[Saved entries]

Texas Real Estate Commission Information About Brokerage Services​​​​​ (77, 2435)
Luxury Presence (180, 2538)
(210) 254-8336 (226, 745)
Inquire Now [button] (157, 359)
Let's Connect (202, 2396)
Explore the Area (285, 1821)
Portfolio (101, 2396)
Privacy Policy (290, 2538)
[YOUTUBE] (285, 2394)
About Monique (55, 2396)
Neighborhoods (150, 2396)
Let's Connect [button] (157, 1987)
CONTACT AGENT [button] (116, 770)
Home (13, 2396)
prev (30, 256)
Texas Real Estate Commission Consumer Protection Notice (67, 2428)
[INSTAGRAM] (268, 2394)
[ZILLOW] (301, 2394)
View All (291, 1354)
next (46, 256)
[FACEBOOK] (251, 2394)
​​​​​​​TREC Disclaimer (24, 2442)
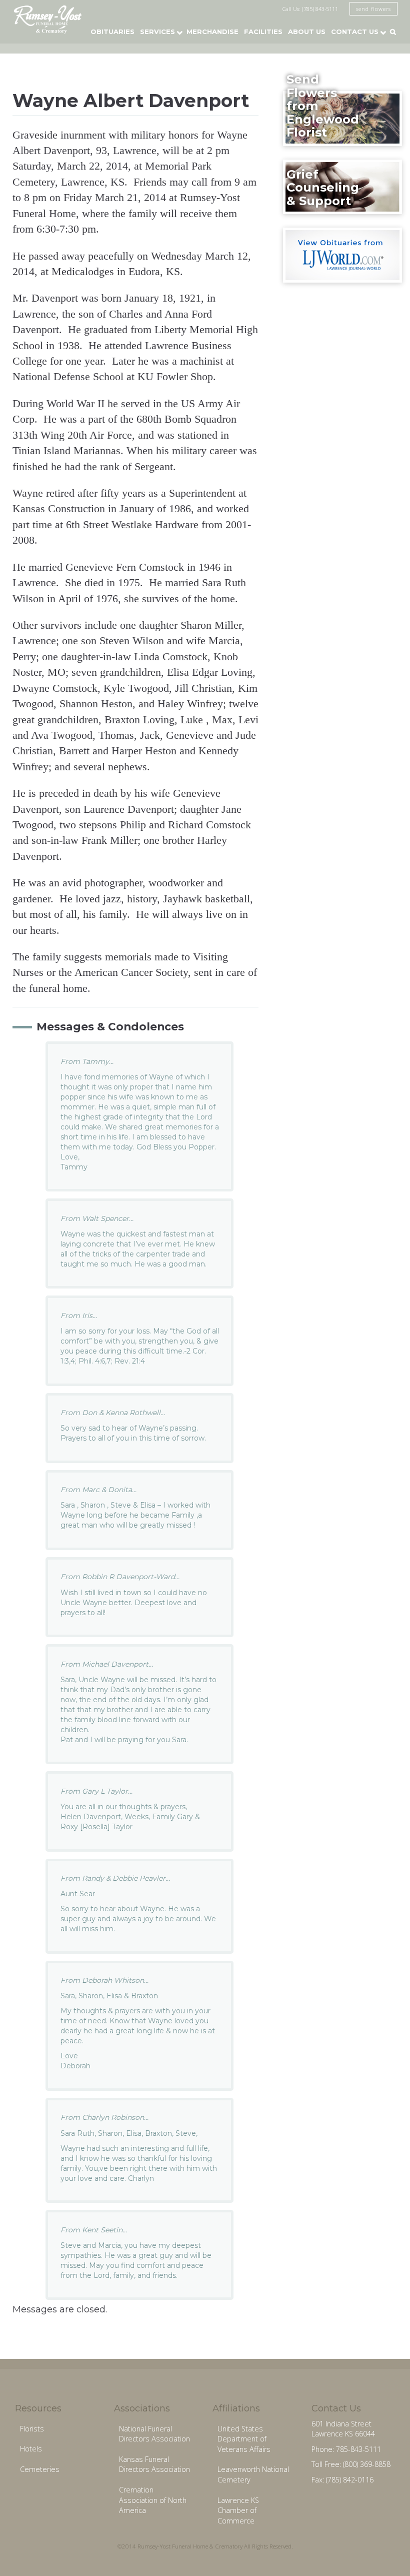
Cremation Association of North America (152, 2500)
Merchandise (212, 32)
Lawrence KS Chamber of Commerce (238, 2510)
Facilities (263, 32)
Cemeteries (40, 2469)
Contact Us (354, 32)
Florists (32, 2428)
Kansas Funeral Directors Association (154, 2464)
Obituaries (112, 32)
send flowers (373, 9)
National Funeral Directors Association (154, 2434)
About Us (307, 32)
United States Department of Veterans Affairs (244, 2439)
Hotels (31, 2448)
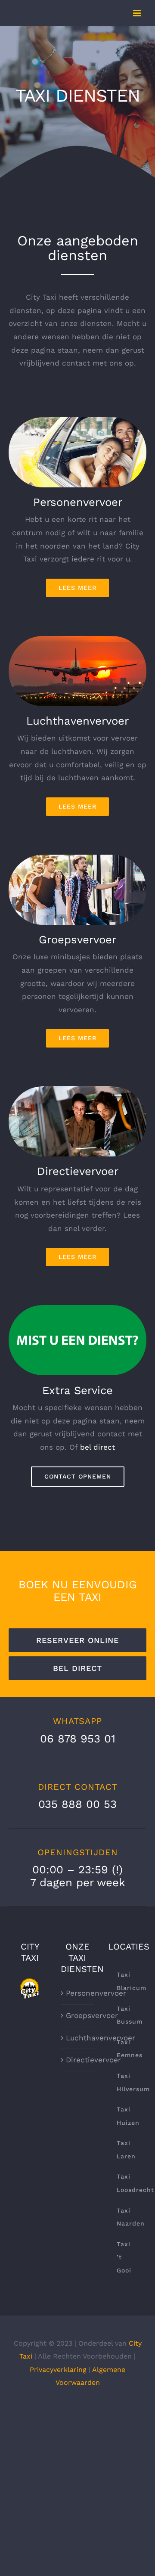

The problem: Retype each line above exactly and leave out any picture.

Answer space:
Texas Real Estate Commission Information About Brokerage Services​​​​​ (77, 2435)
Luxury Presence (180, 2538)
(210) 254-8336 (226, 745)
Inquire Now [button] (157, 359)
Let's Connect (202, 2396)
Explore the Area (285, 1821)
Portfolio (101, 2396)
Privacy Policy (290, 2538)
[YOUTUBE] (285, 2394)
About Monique (55, 2396)
Neighborhoods (150, 2396)
Let's Connect [button] (157, 1987)
CONTACT AGENT [button] (116, 770)
Home (13, 2396)
prev (30, 256)
Texas Real Estate Commission Consumer Protection Notice (67, 2428)
[INSTAGRAM] (268, 2394)
[ZILLOW] (301, 2394)
View All (291, 1354)
next (46, 256)
[FACEBOOK] (251, 2394)
​​​​​​​TREC Disclaimer (24, 2442)
Cremation Association of North America (152, 2500)
Merchandise (212, 32)
Lawrence KS Chamber of Commerce (238, 2510)
Facilities (263, 32)
Cemeteries (40, 2469)
Contact Us (354, 32)
Florists (32, 2428)
Kansas Funeral Directors Association (154, 2464)
Obituaries (112, 32)
send flowers (373, 9)
National Funeral Directors Association (154, 2434)
About Us (307, 32)
United States Department of Veterans Affairs (244, 2439)
Hotels (31, 2448)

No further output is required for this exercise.